Friendster Big in Asia

  • Big in Japan. (and Indonesia and Malaysia and South Korea and The Philippines, etc)
  • Over 90% of Friendster’s traffic now comes from Asia.
  • Friendster was bought out by Malaysian company MOL Global. You can now be friends with a lot more cute Asian girls. If you want.
  • We get a lot of crap from Asia. Now Asia can have our old, crappy social networking site.
  • Update: In June 2011, the company turned itself into a social gaming site.

Orkut

Orkut

  • Enjoy my interface, which is bland and basic.
  • Run by The Google, who is good at “bland” and “basic” interfaces.
  • One of the most visited websites in Brazil and India, although Facebook has just beaten it in India (thanks in part to apps like Farmville and Mafia Wars). So brush up on your Portuguese.
  • Reading the messages in the Communities section is like stumbling into AOL chatrooms.
  • Orkut also gained great popularity in Estonia. We have no idea why. But we have heard that “orkut” is a slang term in Finnish for “orgasm.” But Finnish is not the same as Estonian, even though they are close. We could talk about this for hours, it is so interesting.
  • In August 2008 Google announced that Orkut would be fully managed and operated in Brazil, by Google Brazil, because of the huge Brazilian user base.

Bebo

Bebo

  • Reminds us of Orkut.
  • Yawn
  • On April 7, 2010 AOL said they were going to sell the site. Something about Bebo users figuring out that Facebook and Twitter were good, and Bebo was crap.
  • On June 16, 2010, AOL sold Bebo to Criterion Capital Partners, some hedge fund dudes. The price was reportedly under $10 million, while AOL originally paid $850 million. AOL can’t do anything right.
  • Bebo still has a strong user base in the UK. Jolly good, that.
  • In May 2013, the company filed for Chapter 11 bankruptcy protection. Maybe they just should have filed Chapter 7.

Hi5

Hi5

  • Popular in Latin America, Portugal, Mongolia, Romania, Thailand, Central Africa, and Jamaica. Well, we’re glad they like it, anyway.
  • Going gaming: Hi5 wants to move its focus to social gaming.

    “hi5 is trying to tap the large, growing market for virtual goods, expected by analysts to be worth more than $5 billion globally in 2010. The move also underscores the growing popularity of Facebook and Twitter”

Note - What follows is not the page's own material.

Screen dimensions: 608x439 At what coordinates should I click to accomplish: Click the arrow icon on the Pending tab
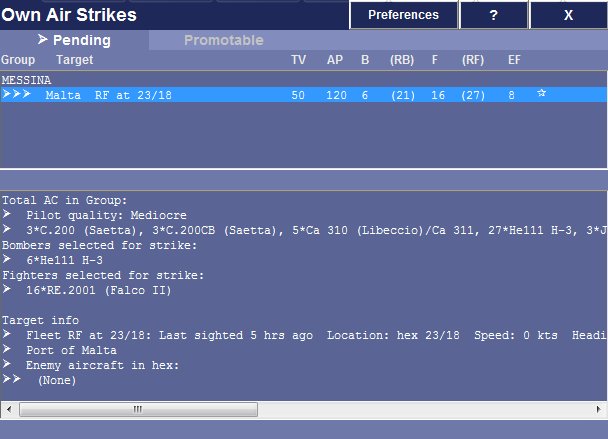42,40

    Huzzah for more virtual farms.

  • In December 2011, Tagged (another social network site) purchased Hi5 for an unknown sum

LiveJournal

LiveJournal Goes Russian

  • A blog/journal/social networking site, LJ was big for awhile until all the emo people figured out they could write journal entries about their sad lives on Facebook, too.
  • Now it’s gone Russian – even president Dmitry Medvedev opened an LJ account!
  • In 2005, was bought by Six Apart. In 2007, they sold it to SUP, a Russian media company.
  • In early 2009, LJ laid off some employees based in San Francisco and moved a lot of their development to Russia.
  • Feel free to blog about your sadness that Putin is taking Russia back to a dictatorship.
  • You can better express your depression if you write it in Cyrillic.